The burner is designed very flat which reduces the overall center of gravity making the whole thing more stable; Primus refers to this as Laminar Flow Technology. It does not feature a built-in igniter, though after screwing it onto the canister it's easy enough to light using a windproof lighter. I'm able to fully boil a liter of water in just under five minutes in the wind, with occasional gusts of say 15MPH or so. The flame has never blown out on me when doing so.
That said, sitting a few feet downwind I can feel wasted heat blowing on me. My MSR WindBurner does perform better in this regard, boiling the same amount of water a little faster in these conditions, likely due to not wasting nearly as much heat. Less time burning translates to less fuel used, which can yield a little more pack space on longer trips. Then again, my old standby does not include a fry pan, those handy handles, or a spout for pouring. Did I mention that I really like the handles and the spout? I really do.
My usual trail stove basically has two settings; on and off. It’s great for boiling water, but not much else. Unlike my WindBurner, the heat is easily adjusted on this little Primus stove, making it much more versatile. For those times you’d like to fry or simmer something, you’ll find simple and precise control. The lower settings are at the very end of valve travel just before full shut-off, but are still easy to achieve. In the open, the wind can blow out the flame when set on low, but a little shielding can easily prevent it in all but severe conditions.
I found the burner easy to use, compact, and well made; the entire assembly looks built to last a very long time with minimal care. It is however only fairly efficient on fuel even when protected from the wind, with a stated burn time of 75 minutes form a single 8.1oz canister. By contrast, my WindBurner states 95 minutes from an 8oz canister.
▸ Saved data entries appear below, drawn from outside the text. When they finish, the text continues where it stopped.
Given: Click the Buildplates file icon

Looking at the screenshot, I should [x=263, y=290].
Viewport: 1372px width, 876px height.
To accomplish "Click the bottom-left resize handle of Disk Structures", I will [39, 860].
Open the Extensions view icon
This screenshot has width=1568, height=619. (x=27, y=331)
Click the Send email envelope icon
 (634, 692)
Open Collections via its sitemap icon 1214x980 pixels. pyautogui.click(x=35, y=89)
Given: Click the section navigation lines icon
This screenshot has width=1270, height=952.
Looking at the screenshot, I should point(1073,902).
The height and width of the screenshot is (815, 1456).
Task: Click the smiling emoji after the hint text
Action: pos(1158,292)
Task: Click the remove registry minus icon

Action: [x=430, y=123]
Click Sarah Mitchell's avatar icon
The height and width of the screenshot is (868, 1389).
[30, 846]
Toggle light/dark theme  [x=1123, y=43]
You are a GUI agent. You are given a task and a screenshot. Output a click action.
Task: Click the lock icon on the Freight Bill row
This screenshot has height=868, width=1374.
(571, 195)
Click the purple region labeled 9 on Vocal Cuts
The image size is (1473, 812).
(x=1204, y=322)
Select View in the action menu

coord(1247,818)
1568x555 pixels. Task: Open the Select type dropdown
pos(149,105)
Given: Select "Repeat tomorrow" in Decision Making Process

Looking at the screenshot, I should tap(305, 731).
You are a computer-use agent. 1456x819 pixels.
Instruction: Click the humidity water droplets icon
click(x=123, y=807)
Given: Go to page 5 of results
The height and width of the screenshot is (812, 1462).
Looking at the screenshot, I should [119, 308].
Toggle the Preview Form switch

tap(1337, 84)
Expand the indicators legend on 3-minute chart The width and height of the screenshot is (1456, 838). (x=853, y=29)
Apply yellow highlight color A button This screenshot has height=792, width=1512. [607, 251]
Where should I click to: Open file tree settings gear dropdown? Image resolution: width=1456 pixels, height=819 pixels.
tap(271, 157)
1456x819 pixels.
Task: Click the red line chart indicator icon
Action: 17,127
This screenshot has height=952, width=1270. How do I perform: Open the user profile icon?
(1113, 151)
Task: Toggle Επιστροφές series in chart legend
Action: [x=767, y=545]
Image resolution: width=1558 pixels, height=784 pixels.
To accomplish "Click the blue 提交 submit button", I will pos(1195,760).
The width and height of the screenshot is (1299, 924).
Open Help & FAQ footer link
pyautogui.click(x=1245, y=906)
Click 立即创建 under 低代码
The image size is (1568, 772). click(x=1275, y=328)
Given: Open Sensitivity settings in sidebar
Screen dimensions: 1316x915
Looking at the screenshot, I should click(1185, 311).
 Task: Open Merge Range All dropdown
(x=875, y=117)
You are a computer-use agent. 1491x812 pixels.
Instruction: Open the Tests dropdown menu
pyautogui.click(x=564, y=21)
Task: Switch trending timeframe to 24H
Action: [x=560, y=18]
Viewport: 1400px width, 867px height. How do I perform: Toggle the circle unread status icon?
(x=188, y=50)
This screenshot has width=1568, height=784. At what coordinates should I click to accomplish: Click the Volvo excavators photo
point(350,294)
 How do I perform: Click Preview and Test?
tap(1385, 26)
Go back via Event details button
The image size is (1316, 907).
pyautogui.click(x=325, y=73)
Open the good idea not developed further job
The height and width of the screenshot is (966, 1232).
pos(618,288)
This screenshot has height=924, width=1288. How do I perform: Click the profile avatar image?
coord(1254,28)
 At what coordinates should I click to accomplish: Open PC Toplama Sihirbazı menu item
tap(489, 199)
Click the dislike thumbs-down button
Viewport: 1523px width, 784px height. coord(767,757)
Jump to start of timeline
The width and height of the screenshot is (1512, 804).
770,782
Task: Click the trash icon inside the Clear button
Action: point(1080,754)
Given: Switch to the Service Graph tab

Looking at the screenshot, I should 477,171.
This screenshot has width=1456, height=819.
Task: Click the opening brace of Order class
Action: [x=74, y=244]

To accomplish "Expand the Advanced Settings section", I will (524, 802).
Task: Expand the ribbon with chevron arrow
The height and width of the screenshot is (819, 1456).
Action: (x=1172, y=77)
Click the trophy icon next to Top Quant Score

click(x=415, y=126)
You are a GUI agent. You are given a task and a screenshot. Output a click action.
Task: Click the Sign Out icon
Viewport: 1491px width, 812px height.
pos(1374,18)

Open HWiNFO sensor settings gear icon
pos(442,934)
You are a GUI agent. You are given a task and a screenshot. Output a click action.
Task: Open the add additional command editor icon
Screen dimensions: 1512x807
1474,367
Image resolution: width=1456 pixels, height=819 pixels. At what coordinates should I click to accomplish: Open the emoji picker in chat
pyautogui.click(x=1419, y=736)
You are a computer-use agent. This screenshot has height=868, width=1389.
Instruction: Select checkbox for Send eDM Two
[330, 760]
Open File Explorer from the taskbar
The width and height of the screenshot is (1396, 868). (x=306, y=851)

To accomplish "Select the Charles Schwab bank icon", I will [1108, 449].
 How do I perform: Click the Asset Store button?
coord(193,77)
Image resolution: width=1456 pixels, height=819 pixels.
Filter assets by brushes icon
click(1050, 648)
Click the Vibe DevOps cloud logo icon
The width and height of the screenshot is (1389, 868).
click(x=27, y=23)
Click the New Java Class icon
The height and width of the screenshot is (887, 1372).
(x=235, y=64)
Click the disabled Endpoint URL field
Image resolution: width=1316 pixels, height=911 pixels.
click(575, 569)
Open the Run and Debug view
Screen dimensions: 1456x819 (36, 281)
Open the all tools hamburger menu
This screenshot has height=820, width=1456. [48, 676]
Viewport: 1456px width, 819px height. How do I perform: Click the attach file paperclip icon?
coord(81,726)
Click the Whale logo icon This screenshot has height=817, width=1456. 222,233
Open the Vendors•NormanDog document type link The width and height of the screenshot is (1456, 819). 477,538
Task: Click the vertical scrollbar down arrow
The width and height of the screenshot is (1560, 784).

In conclusion, I really like this stove kit. While there are slightly better options if all you want to do is boil water, the Primus Essential Trail Kit offers more versatility in a package of similar size and weight, at a fantastic price point; even if it does use a little more fuel. It’s a joy to use and though very lightweight, seems built to last.
I look forward to using it more. I’ll post a follow-up to this review come winter and let you guys know how it holds up to the summer/fall season's use.
I'm just a regular guy who loves the outdoors. I've enjoyed camping my entire life and hope to continue to do so for a long time to come. My reviews come from that simple perspective.